— Work task —
Using the data beneath this instruction, retype only the lines from the one that contains "At what coordinates" down to the one that contains "Task: Clear the search box with the X icon", both included, exactly as they appear.

Stored data
▼

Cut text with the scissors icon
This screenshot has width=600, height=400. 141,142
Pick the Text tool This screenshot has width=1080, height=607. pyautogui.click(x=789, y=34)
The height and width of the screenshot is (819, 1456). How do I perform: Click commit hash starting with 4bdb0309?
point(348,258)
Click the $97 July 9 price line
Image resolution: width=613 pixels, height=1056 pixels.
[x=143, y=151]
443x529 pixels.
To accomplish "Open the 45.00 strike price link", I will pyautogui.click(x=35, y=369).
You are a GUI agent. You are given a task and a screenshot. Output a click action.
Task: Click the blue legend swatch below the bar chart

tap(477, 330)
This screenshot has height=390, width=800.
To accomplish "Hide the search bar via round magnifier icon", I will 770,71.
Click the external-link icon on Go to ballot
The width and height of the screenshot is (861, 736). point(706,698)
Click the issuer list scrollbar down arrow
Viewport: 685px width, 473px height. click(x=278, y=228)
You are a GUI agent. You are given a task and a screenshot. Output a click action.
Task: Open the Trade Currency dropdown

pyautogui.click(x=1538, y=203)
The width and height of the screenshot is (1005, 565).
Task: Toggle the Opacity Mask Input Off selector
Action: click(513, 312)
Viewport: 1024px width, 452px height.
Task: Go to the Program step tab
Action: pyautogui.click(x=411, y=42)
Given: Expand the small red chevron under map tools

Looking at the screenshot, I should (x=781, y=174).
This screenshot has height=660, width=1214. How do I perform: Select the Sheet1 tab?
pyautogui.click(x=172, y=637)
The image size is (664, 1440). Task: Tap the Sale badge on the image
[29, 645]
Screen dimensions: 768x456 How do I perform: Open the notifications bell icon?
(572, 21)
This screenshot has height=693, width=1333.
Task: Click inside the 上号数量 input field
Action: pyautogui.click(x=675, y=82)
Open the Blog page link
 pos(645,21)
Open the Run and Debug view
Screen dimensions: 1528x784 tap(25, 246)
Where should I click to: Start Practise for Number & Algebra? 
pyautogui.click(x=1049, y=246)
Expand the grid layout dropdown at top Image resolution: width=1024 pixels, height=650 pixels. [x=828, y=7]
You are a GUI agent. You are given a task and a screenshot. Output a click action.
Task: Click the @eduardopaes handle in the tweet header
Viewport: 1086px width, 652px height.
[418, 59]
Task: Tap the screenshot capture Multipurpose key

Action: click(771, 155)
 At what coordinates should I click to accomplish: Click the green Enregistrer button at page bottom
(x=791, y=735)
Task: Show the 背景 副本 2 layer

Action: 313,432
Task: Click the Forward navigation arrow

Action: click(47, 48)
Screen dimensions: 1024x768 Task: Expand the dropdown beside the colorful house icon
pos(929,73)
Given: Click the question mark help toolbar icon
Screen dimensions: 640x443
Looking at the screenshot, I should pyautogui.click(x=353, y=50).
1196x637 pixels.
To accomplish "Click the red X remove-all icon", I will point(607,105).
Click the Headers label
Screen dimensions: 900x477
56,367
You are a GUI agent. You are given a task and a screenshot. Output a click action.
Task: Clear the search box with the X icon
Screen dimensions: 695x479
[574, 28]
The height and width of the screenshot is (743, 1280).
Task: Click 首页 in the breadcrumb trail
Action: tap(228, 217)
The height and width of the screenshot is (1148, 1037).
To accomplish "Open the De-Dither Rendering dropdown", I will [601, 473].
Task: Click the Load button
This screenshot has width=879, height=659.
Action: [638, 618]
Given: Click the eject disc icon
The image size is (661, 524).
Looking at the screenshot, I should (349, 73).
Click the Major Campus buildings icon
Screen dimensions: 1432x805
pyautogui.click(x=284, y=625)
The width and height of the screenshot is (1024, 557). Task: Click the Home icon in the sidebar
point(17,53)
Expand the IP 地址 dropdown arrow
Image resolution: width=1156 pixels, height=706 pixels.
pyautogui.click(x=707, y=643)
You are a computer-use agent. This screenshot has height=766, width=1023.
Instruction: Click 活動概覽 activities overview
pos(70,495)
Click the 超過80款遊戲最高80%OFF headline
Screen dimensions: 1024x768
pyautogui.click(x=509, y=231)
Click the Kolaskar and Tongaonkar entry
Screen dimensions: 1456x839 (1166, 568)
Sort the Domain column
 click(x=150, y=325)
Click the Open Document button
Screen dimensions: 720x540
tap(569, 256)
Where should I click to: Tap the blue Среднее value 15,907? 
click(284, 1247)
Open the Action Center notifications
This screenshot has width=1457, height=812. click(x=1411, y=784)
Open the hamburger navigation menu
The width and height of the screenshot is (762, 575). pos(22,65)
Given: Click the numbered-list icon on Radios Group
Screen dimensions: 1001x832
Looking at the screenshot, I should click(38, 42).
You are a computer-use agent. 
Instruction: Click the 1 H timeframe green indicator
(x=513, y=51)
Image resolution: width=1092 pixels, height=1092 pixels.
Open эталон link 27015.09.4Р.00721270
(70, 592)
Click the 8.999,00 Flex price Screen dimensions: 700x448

▲

— Exercise answer —
 At what coordinates should I click to accomplish: Click the green Enregistrer button at page bottom
(x=791, y=735)
Task: Show the 背景 副本 2 layer

Action: 313,432
Task: Click the Forward navigation arrow

Action: click(47, 48)
Screen dimensions: 1024x768 Task: Expand the dropdown beside the colorful house icon
pos(929,73)
Given: Click the question mark help toolbar icon
Screen dimensions: 640x443
Looking at the screenshot, I should pyautogui.click(x=353, y=50).
1196x637 pixels.
To accomplish "Click the red X remove-all icon", I will point(607,105).
Click the Headers label
Screen dimensions: 900x477
56,367
You are a GUI agent. You are given a task and a screenshot. Output a click action.
Task: Clear the search box with the X icon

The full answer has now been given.